WRITING’S LOSS IS PAINTING’S GAIN

By Randy Noles
“Winter Park’s downtown, neighborhoods and lakes serve up a daily menu of colors, shapes, light and shadows,” says artist Robert Ross, who gets many of his ideas while walking around the city. Photo courtesy of Robert Ross

Robert Ross gets most of his ideas for paintings during his daily walks. “Winter Park’s downtown, neighborhoods and lakes serve up a daily menu of colors, shapes, light and shadows,” says Ross, a native of Flint, Michigan, who majored in English and worked for 30 years in public relations. 

He had always loved art, but was determined for years to become an author. He chose to concentrate on painting after finding it difficult to sell poems and short fiction.

A life drawing class with Rima Jabbur at the Crealdé School of Art — where Ross is now an instructor — and landscape painting workshops with Philadelphia-based modernist Stuart Shils persuaded him to become an artist full time in 2013, after he retired from his job as an editor at Embry-Riddle Aeronautical University in Daytona Beach. 
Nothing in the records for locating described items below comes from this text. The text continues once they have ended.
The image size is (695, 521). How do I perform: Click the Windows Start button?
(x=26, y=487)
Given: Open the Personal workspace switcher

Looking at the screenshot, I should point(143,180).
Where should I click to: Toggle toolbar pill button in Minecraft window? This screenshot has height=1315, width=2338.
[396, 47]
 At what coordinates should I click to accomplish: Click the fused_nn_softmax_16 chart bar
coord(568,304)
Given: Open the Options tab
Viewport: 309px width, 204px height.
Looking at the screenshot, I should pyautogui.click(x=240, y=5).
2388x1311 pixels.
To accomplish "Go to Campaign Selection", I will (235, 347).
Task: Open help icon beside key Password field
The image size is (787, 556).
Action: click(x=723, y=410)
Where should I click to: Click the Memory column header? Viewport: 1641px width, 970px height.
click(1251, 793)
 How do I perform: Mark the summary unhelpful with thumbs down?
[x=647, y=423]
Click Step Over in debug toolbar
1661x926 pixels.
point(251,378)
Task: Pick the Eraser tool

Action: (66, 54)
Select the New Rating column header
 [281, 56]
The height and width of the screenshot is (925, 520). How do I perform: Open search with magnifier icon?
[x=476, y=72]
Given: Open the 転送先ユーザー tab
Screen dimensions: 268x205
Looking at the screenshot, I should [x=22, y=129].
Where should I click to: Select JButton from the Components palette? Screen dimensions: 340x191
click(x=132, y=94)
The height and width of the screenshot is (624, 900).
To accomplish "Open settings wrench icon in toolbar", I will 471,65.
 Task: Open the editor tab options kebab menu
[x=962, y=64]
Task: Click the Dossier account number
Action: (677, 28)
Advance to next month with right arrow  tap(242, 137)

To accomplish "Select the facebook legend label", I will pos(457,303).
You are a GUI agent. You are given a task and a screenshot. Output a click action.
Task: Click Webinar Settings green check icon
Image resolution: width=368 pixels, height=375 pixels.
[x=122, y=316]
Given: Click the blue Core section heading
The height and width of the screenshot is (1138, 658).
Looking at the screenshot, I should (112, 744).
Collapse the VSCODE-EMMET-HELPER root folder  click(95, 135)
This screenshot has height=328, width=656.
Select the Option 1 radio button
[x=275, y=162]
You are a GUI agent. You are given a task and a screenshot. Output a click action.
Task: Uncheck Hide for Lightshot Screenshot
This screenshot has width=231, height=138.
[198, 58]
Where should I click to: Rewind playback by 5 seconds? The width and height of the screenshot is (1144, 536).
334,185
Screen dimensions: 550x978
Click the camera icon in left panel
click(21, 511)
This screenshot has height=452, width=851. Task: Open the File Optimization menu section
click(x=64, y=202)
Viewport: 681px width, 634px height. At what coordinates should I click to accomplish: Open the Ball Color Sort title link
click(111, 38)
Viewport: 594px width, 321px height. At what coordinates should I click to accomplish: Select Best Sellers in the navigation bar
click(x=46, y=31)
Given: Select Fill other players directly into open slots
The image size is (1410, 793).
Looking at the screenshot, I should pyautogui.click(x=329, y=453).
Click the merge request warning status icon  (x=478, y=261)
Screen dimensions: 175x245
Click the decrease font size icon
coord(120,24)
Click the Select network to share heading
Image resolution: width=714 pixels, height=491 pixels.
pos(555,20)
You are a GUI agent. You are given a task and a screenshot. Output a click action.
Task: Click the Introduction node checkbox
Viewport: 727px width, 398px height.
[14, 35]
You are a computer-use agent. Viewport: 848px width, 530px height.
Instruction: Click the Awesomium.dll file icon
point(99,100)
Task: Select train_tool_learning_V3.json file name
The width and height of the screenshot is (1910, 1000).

Since then, collectors have discovered Ross’s distinctive, often geometrically themed images at festivals and galleries throughout Florida. He’s also a regular at the Winter Park Paint Out, a plein air event sponsored by the Albin Polasek Museum & Sculpture Gardens, and has been an award winner at the Winter Park Autumn Art Festival.

In 2020, Ross’s paintings were featured in an exhibition, Unique Perspectives: Paintings by Robert Ross, at the Museum of Arts and Sciences in Daytona Beach. That same year, the Polk Museum of Art in Lakeland displayed two of his oil-on-canvas creations during a pandemic-themed online exhibition entitled Hindsight 2020: Art of This Moment.

Ross, whose works often depict buildings or details of buildings, says he’s “especially drawn to the interaction of man-made structures with trees and the sky. In fact, the spaces between things often become the focus of my paintings.”

This issue’s cover image, which for Ross marks a bit of a departure, was the result of a walk with his wife, Claudia Thomas (also a painter), through the campus of Rollins College. “It’s our favorite place along our route,” he says.

There Ross saw several members of the college sailing team bringing in their boats after a sojourn on Lake Virginia. “I took photos of two of them working at the dock, which I found more interesting than a typical view of sailors on the water,” he says. Ross based the painting, entitled Striking the Sails, on the photos.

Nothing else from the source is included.